Wegen der laufender Ermittlungen will die Polizei aber keine näheren Angaben machen, aus ermittlungstaktischen Gründen, wie es hieß. In den vergangenen Tagen hatten sich Studentinnen beklagt, dass sie in ihren Wohnungen im Studentendorf Waldhäuser-Ost heimlich fotografiert wurden. Das Studierendenwerk Tübingen-Hohenheim erfuhr am Wochenende davon und ist seither in Kontakt mit der Polizei. Wie ein Sprecher mitteilte, hat der Spanner sein Unwesen offenbar nicht nur in Tübingen getrieben, sondern auch rund um Sindelfingen.

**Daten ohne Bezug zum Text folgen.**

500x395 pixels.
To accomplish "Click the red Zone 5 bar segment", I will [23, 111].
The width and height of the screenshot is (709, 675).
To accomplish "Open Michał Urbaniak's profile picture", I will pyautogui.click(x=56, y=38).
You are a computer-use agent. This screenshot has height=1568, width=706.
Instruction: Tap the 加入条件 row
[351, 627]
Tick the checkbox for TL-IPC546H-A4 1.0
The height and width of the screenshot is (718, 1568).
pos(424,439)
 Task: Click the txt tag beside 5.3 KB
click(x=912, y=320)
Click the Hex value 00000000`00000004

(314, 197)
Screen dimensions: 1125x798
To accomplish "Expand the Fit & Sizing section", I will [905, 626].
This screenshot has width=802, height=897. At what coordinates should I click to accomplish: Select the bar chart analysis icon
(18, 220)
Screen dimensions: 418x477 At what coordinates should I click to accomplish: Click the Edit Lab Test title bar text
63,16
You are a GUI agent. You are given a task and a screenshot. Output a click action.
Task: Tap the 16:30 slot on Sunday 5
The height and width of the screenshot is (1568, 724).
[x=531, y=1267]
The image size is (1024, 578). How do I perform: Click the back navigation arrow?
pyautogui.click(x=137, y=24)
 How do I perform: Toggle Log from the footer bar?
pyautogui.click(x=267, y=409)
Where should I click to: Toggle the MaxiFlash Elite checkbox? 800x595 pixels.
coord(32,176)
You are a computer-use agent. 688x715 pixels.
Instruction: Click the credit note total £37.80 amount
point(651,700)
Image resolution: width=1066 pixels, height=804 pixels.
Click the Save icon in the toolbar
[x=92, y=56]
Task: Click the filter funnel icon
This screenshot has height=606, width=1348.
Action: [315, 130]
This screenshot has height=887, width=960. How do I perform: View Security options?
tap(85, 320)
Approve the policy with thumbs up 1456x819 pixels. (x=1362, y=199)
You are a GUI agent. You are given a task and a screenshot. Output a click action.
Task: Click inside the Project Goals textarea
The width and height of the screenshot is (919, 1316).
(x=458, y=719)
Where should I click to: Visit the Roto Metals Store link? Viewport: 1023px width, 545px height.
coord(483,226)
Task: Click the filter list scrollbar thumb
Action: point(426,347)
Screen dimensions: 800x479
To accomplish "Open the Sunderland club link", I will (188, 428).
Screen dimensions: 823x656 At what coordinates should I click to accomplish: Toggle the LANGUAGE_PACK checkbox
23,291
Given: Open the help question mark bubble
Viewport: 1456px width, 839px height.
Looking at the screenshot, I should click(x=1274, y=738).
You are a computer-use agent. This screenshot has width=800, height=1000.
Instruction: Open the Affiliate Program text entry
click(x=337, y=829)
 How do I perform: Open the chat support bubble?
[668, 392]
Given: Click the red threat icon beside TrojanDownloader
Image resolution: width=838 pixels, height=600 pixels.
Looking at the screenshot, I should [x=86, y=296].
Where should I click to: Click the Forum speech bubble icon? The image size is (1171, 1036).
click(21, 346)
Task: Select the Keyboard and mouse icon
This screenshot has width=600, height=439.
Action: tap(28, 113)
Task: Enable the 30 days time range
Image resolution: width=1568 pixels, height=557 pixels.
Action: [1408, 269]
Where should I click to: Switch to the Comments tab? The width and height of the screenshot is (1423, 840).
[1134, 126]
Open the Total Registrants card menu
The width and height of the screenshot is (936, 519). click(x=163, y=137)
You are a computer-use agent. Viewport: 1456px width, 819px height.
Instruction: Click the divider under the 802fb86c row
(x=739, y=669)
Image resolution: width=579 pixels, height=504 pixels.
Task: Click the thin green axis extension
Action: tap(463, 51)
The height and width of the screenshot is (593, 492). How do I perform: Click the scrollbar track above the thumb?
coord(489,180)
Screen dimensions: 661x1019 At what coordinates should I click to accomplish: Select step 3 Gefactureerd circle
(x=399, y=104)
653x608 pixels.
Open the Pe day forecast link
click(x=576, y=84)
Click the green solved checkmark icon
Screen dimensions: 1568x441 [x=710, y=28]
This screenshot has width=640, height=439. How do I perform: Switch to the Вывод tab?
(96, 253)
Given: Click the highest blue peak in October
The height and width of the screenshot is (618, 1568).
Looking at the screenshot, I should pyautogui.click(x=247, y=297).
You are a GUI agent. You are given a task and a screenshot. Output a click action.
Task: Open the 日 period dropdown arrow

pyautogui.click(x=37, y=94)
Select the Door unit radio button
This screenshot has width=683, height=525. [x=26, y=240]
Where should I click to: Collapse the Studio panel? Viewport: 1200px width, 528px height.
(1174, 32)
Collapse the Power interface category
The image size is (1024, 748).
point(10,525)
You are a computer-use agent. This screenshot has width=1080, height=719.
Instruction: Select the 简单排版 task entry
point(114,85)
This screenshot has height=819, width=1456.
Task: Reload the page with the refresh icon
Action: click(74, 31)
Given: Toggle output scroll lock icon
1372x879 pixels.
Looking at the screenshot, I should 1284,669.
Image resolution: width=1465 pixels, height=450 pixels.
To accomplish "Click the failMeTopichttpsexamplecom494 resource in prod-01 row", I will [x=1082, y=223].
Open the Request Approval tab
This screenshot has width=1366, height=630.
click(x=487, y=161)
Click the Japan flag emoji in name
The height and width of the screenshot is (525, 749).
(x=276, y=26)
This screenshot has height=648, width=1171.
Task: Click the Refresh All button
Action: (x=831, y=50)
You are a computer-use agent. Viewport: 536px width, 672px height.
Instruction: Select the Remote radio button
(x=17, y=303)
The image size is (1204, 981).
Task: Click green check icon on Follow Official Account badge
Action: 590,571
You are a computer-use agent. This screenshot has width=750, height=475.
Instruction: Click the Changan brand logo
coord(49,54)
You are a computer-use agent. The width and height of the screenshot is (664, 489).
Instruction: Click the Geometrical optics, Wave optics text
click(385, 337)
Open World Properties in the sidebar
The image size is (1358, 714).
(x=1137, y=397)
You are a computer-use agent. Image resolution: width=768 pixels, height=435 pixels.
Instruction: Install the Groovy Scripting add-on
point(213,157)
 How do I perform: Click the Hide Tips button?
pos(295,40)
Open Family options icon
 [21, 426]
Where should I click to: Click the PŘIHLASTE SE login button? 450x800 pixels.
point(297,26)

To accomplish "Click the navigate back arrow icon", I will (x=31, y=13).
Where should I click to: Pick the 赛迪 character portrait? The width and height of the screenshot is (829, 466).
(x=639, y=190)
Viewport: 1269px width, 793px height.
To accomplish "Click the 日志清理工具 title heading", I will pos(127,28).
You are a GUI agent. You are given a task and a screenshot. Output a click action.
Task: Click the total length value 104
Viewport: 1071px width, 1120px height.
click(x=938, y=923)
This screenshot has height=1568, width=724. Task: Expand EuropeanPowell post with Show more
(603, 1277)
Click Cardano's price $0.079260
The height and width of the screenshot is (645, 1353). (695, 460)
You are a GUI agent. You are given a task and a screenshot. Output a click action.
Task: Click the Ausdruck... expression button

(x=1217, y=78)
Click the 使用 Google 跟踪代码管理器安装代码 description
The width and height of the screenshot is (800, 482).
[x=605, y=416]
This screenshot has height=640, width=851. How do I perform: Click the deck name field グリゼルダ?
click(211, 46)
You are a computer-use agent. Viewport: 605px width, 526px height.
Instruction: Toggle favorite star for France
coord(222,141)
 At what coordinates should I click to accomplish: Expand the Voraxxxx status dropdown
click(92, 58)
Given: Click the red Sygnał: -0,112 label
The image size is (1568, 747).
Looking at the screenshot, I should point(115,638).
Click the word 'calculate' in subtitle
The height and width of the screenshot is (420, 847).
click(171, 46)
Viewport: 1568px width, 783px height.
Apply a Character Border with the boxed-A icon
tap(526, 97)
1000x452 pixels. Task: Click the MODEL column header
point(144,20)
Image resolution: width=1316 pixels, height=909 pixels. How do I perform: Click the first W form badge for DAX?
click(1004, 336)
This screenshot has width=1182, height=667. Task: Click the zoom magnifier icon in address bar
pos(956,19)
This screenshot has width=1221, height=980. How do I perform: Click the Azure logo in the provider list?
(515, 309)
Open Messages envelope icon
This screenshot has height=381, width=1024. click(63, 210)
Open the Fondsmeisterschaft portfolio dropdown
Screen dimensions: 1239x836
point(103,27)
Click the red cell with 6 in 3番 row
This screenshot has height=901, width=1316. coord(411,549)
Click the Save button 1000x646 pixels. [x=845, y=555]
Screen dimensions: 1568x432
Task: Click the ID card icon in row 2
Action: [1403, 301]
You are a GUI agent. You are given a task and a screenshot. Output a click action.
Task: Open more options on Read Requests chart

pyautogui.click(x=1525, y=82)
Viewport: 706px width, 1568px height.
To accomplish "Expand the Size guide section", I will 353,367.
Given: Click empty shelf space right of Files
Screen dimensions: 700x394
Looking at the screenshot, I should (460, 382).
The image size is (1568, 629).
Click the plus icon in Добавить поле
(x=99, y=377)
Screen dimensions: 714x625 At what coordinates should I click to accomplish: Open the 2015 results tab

Influencerin hat Vorfälle aufgedeckt

Über Instagram hätten Tübinger Studentinnen erfahren, dass offenbar im Darknet heimlich aufgenommene Fotos aufgetaucht seien. Abgebildet seien Studierende in Unterwäsche oder beim Geschlechtsverkehr. Eine Influencerin hatte auf Instagram über die Aktivitäten des Voyeurs berichtet. Außerdem soll der Spanner ein Satellitenbild vom Studentendorf Waldhäuser-Ost veröffentlicht haben, wo er mit roten Pfeilen gekennzeichnet hat, welche Frau er bei welchen Aktivitäten fotografiert hat.

Hilfe für Opfer des Spanners

Das Studierendenwerk hat einen Sicherheitsdienst organisiert, nachdem die Vorfälle am Wochenende bekannt wurden. Es ruft Opfer des Spanners dazu auf, sich zu melden. Sollten sich Studentinnen so unsicher fühlen, dass sie umziehen möchten, dann leistet das Studierendenwerk Hilfe.